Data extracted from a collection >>
****************

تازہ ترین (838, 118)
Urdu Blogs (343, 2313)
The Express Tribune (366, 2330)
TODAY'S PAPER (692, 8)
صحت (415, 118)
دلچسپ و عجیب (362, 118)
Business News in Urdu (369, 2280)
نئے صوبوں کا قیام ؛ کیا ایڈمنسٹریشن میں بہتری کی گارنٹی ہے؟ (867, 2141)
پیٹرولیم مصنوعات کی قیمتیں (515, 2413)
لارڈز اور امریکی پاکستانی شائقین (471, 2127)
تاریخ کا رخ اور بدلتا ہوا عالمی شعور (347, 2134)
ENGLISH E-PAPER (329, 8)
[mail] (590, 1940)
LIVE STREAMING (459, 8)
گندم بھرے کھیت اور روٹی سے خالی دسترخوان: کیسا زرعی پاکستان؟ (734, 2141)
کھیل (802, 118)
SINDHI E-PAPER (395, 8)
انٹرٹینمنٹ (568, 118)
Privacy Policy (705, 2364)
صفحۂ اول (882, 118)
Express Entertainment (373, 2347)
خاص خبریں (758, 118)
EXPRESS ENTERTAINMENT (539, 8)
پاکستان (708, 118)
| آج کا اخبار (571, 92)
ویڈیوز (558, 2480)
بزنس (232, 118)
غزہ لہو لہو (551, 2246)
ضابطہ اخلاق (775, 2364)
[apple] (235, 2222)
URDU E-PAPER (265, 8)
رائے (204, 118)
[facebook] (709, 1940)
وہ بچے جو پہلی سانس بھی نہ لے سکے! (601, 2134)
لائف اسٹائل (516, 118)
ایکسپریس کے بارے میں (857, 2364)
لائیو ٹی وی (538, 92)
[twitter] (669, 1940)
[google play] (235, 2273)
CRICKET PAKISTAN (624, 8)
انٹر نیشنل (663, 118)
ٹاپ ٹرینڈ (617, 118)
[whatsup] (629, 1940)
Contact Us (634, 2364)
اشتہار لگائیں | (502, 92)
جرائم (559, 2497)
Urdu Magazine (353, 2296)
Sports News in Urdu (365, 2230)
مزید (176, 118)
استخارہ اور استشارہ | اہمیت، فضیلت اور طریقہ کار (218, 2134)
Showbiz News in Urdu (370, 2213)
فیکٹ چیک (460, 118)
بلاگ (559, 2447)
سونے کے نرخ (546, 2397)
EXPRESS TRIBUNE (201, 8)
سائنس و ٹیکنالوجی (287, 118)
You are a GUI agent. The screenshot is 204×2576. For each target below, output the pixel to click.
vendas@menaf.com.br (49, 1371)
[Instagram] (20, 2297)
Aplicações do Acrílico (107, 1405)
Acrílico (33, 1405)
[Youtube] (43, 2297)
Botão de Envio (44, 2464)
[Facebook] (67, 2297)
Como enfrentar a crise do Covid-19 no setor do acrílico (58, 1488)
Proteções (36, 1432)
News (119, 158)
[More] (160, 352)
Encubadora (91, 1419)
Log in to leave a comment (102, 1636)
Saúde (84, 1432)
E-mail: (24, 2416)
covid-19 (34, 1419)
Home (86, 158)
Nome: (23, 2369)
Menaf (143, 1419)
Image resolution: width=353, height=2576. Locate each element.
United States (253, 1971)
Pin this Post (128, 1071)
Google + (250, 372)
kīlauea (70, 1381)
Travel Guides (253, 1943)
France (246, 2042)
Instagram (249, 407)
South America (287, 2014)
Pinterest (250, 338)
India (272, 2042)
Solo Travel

****************

What this task involves >>
Each of the records is to be repeated word for word.

Solution to this problem >>
تازہ ترین (838, 118)
Urdu Blogs (343, 2313)
The Express Tribune (366, 2330)
TODAY'S PAPER (692, 8)
صحت (415, 118)
دلچسپ و عجیب (362, 118)
Business News in Urdu (369, 2280)
نئے صوبوں کا قیام ؛ کیا ایڈمنسٹریشن میں بہتری کی گارنٹی ہے؟ (867, 2141)
پیٹرولیم مصنوعات کی قیمتیں (515, 2413)
لارڈز اور امریکی پاکستانی شائقین (471, 2127)
تاریخ کا رخ اور بدلتا ہوا عالمی شعور (347, 2134)
ENGLISH E-PAPER (329, 8)
[mail] (590, 1940)
LIVE STREAMING (459, 8)
گندم بھرے کھیت اور روٹی سے خالی دسترخوان: کیسا زرعی پاکستان؟ (734, 2141)
کھیل (802, 118)
SINDHI E-PAPER (395, 8)
انٹرٹینمنٹ (568, 118)
Privacy Policy (705, 2364)
صفحۂ اول (882, 118)
Express Entertainment (373, 2347)
خاص خبریں (758, 118)
EXPRESS ENTERTAINMENT (539, 8)
پاکستان (708, 118)
| آج کا اخبار (571, 92)
ویڈیوز (558, 2480)
بزنس (232, 118)
غزہ لہو لہو (551, 2246)
ضابطہ اخلاق (775, 2364)
[apple] (235, 2222)
URDU E-PAPER (265, 8)
رائے (204, 118)
[facebook] (709, 1940)
وہ بچے جو پہلی سانس بھی نہ لے سکے! (601, 2134)
لائف اسٹائل (516, 118)
ایکسپریس کے بارے میں (857, 2364)
لائیو ٹی وی (538, 92)
[twitter] (669, 1940)
[google play] (235, 2273)
CRICKET PAKISTAN (624, 8)
انٹر نیشنل (663, 118)
ٹاپ ٹرینڈ (617, 118)
[whatsup] (629, 1940)
Contact Us (634, 2364)
اشتہار لگائیں | (502, 92)
جرائم (559, 2497)
Urdu Magazine (353, 2296)
Sports News in Urdu (365, 2230)
مزید (176, 118)
استخارہ اور استشارہ | اہمیت، فضیلت اور طریقہ کار (218, 2134)
Showbiz News in Urdu (370, 2213)
فیکٹ چیک (460, 118)
بلاگ (559, 2447)
سونے کے نرخ (546, 2397)
EXPRESS TRIBUNE (201, 8)
سائنس و ٹیکنالوجی (287, 118)
You are a GUI agent. The screenshot is 204×2576. For each target below, output the pixel to click.
vendas@menaf.com.br (49, 1371)
[Instagram] (20, 2297)
Aplicações do Acrílico (107, 1405)
Acrílico (33, 1405)
[Youtube] (43, 2297)
Botão de Envio (44, 2464)
[Facebook] (67, 2297)
Como enfrentar a crise do Covid-19 no setor do acrílico (58, 1488)
Proteções (36, 1432)
News (119, 158)
[More] (160, 352)
Encubadora (91, 1419)
Log in to leave a comment (102, 1636)
Saúde (84, 1432)
E-mail: (24, 2416)
covid-19 (34, 1419)
Home (86, 158)
Nome: (23, 2369)
Menaf (143, 1419)
Image resolution: width=353, height=2576. Locate each element.
United States (253, 1971)
Pin this Post (128, 1071)
Google + (250, 372)
kīlauea (70, 1381)
Travel Guides (253, 1943)
France (246, 2042)
Instagram (249, 407)
South America (287, 2014)
Pinterest (250, 338)
India (272, 2042)
Solo Travel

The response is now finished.